Eleanor was building a tower now, and delicate work it was. “Wouldn’t you have let me take it, George, if he had given it to me?”
“No,” said George. “We don’t need it, and we’d not let the baby be spoiled by it.”
A long and busy pause, then Eleanor: “I’ve known some nice people with money. But they’d have been nicer, I guess, without it. It’s so hard to have friends or to be friends if one has money—lots of money. George Helm, do untwist your legs. You’ll get awful cramps.”
“They’re used to it,” replied the governor and statesman. “Now, listen! now, fat one!”
And with a wild shout of glee the “fat one” fell upon the finished castle, fist and foot, and demolished it, and rolled in the ruins with his father and mother mauling him and each other. The waitress, coming to announce lunch, caught them. But she was used to it. She laughed at them and they laughed back at her. On the way down, George said:
“I’ve figured it all out. I could force them to give me a second term. But I want to get my independent movement under way. So I’ll let Sayler and Hazelrigg do as they like, and I’ll run independent—and take a defeat.”

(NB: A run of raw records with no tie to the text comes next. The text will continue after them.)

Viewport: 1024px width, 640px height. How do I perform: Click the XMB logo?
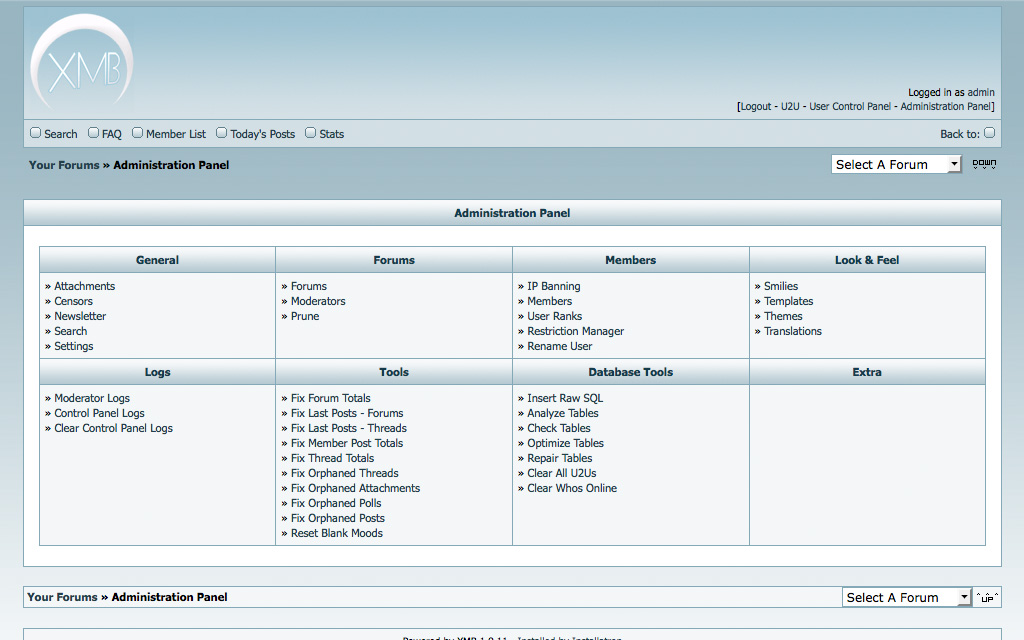point(81,64)
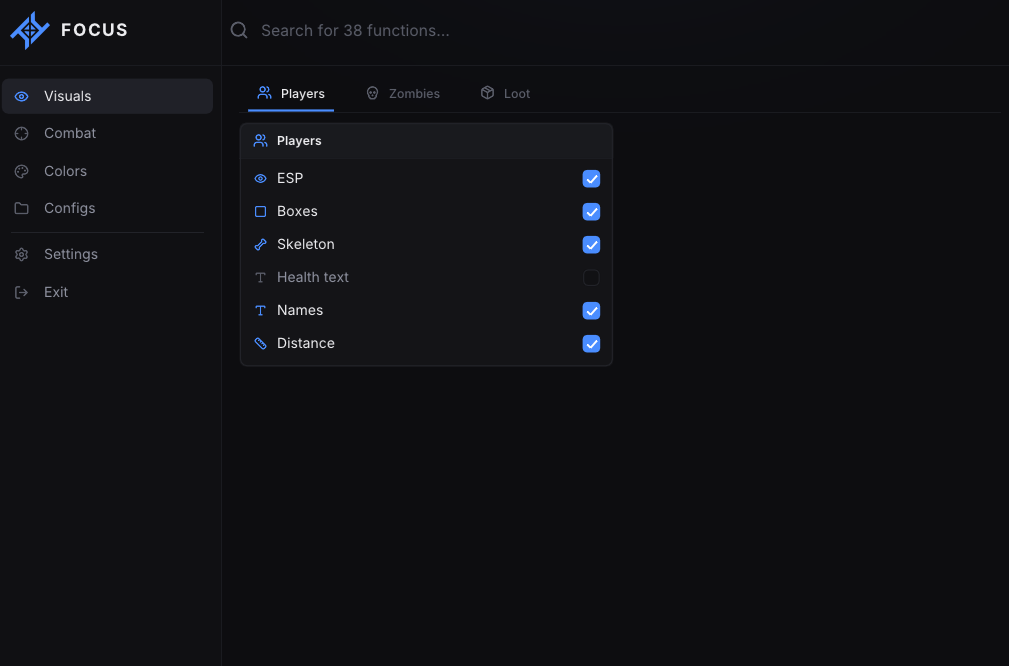This screenshot has height=666, width=1009.
Task: Click the Boxes square icon
Action: click(x=261, y=212)
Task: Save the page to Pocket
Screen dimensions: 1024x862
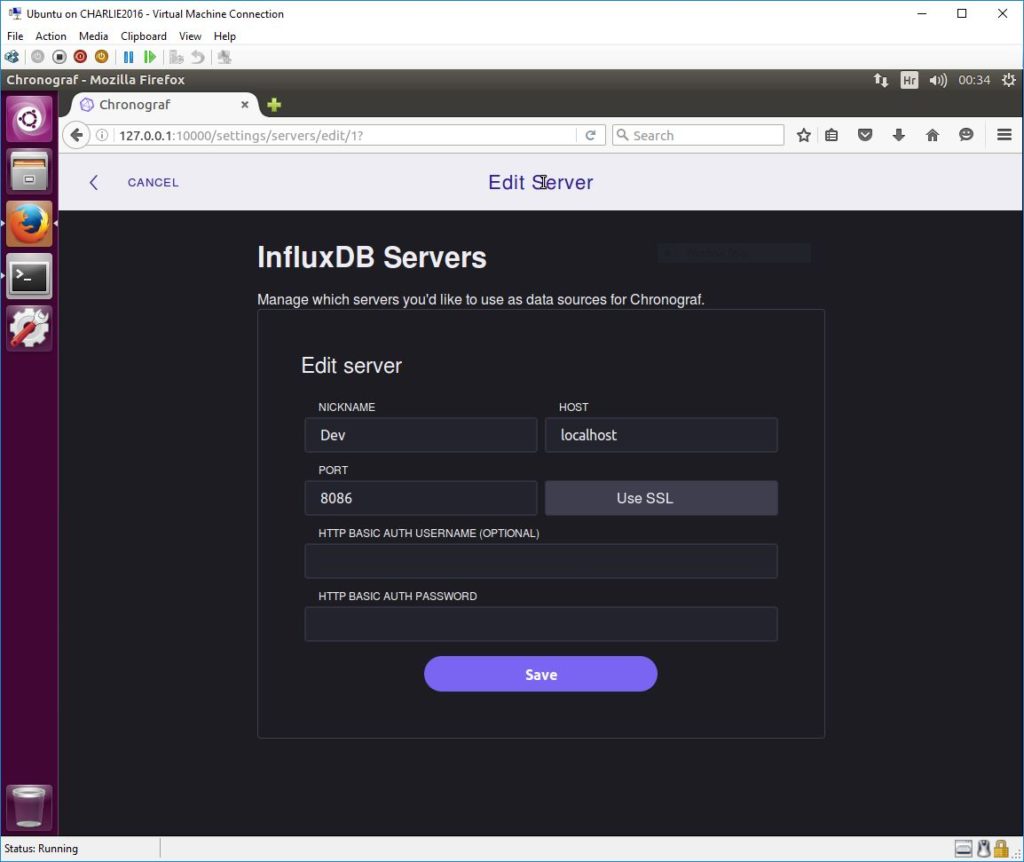Action: (x=865, y=134)
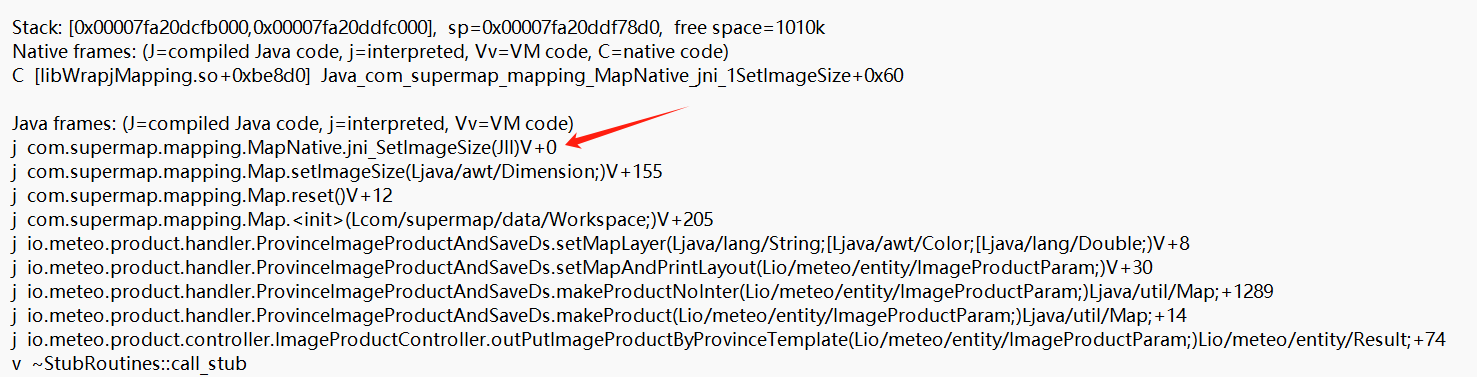
Task: Click the Java frames header line
Action: pos(292,124)
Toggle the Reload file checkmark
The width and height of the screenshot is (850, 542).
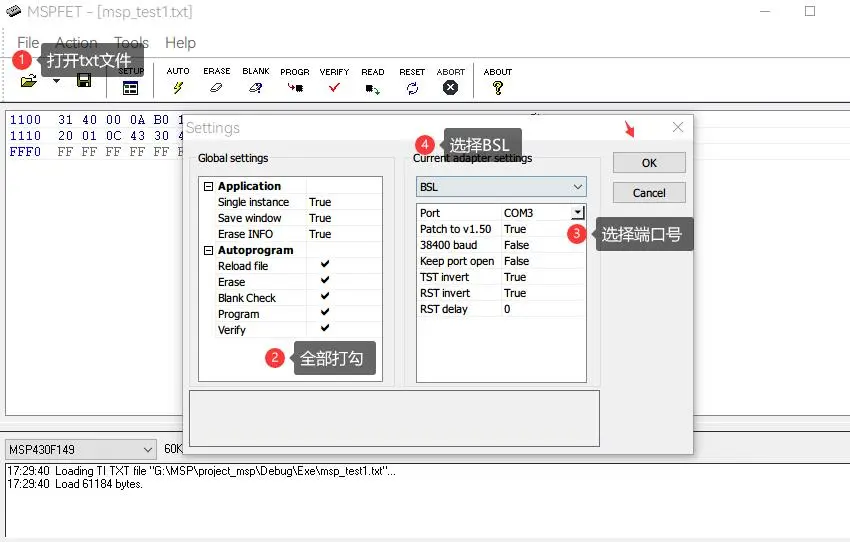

“I’ll be glad to get away from this house,” said Eleanor. “I sometimes think it’s damp and bad for the baby.”
“Oh, we’ll be back here in a few years, all right,” said George. “I’ve got a lot of work to do in this job of governor.”
“Well—by that time the baby won’t any longer be a baby——”
She stopped short on the stairway. “Oh, George!” she cried. “Isn’t that a frightful thought! If we could only keep him as he is—and ourselves as we are—always!”
George did not like the thought either. But he said cheeringly, “I guess we’ll find as many things to like in to-morrow as we’ve found in to-day. Anyhow, let’s hope so.”
She gave his arm a squeeze. “Hope so? We know so! As many things? More things, George—every day more and more things—to like—to love—to live for.”
George was suddenly so happy that he carried her and the baby the rest of the way down stairs—she in one arm, the baby in the other, with equal ease. What a good old world it was, after all—if one only took it right! The one thing it lacked was “the people.” If there were a real “people”—intelligent, persistent, not easily fooled, no longer conquerable and easy to rob and oppress through their ignorance and their prejudices—if there were “the people,” refusing to be ruled except by and for themselves, what a heaven of a world it would become! Well—the thing to do was to fall to and do his share toward making this “people.”
They were at lunch—a little table, he, his wife, the baby in a high-chair. George and Eleanor looked at each other, and their eyes filled; for the same thought came to both. The “fat one” halted his spoon on its way to his mouth and looked inquiringly from one to the other. Said she unsteadily, laughing to keep from crying:
“Don’t, George—don’t look at me like that. We’ll make the baby cry.”